## Work instructions
Each line in the entries below that holds the string "options" must be copied.

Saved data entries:

□ □ □ □ □

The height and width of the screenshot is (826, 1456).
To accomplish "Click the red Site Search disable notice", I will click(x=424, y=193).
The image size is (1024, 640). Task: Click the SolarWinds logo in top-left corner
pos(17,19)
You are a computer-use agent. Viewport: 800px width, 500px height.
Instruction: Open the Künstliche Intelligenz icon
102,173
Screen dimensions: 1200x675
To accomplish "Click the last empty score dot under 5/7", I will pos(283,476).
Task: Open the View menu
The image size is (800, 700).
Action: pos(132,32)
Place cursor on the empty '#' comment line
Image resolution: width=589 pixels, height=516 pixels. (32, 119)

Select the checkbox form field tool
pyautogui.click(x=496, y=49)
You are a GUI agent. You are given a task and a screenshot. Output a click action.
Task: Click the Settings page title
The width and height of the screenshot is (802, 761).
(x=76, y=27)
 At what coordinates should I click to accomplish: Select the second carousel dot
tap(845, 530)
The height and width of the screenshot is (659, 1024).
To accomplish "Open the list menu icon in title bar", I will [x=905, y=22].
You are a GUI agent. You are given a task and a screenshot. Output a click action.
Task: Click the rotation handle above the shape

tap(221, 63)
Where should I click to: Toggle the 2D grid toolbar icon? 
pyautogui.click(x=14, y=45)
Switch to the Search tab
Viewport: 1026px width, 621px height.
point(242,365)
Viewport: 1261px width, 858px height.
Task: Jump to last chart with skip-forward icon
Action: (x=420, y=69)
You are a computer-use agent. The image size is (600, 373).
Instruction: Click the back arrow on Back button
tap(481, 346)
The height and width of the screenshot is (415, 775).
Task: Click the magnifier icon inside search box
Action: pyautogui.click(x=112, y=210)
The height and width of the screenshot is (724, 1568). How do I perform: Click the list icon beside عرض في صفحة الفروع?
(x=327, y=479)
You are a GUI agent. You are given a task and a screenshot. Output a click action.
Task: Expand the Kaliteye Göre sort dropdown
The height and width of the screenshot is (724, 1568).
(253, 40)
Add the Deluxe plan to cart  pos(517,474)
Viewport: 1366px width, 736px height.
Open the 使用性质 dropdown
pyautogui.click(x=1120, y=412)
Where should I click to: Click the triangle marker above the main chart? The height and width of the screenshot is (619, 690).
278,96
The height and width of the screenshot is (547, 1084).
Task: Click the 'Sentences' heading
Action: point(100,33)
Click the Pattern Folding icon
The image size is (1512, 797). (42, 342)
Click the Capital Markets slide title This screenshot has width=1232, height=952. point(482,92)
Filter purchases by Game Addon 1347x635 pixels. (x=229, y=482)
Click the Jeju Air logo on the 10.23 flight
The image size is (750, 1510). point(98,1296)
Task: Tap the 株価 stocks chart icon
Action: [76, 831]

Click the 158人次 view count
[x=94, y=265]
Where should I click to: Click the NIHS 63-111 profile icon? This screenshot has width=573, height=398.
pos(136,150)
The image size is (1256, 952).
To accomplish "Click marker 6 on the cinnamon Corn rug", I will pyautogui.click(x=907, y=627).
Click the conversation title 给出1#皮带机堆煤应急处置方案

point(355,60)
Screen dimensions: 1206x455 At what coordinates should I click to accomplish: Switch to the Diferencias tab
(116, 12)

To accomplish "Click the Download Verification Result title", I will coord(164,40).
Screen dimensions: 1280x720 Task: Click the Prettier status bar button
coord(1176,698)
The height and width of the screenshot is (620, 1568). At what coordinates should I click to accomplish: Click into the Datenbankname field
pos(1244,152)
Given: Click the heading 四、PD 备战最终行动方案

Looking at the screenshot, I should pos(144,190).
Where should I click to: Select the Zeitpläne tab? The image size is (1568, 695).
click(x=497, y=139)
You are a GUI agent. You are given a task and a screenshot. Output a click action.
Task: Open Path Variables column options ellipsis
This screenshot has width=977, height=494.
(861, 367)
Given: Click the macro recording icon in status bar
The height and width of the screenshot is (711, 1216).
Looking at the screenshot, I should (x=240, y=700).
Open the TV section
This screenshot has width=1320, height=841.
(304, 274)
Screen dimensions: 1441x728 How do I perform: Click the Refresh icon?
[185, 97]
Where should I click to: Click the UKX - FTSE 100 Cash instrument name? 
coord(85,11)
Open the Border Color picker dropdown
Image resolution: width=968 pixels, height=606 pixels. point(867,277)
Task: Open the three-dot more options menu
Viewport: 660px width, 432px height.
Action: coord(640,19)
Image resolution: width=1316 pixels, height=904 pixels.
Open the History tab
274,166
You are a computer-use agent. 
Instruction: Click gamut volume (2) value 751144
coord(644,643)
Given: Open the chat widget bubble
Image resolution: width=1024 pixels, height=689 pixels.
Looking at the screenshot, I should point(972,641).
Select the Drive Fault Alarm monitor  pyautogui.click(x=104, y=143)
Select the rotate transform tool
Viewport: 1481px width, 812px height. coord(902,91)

□ □ □ □ □

## Solution
Task: Open Path Variables column options ellipsis
Task: Open the three-dot more options menu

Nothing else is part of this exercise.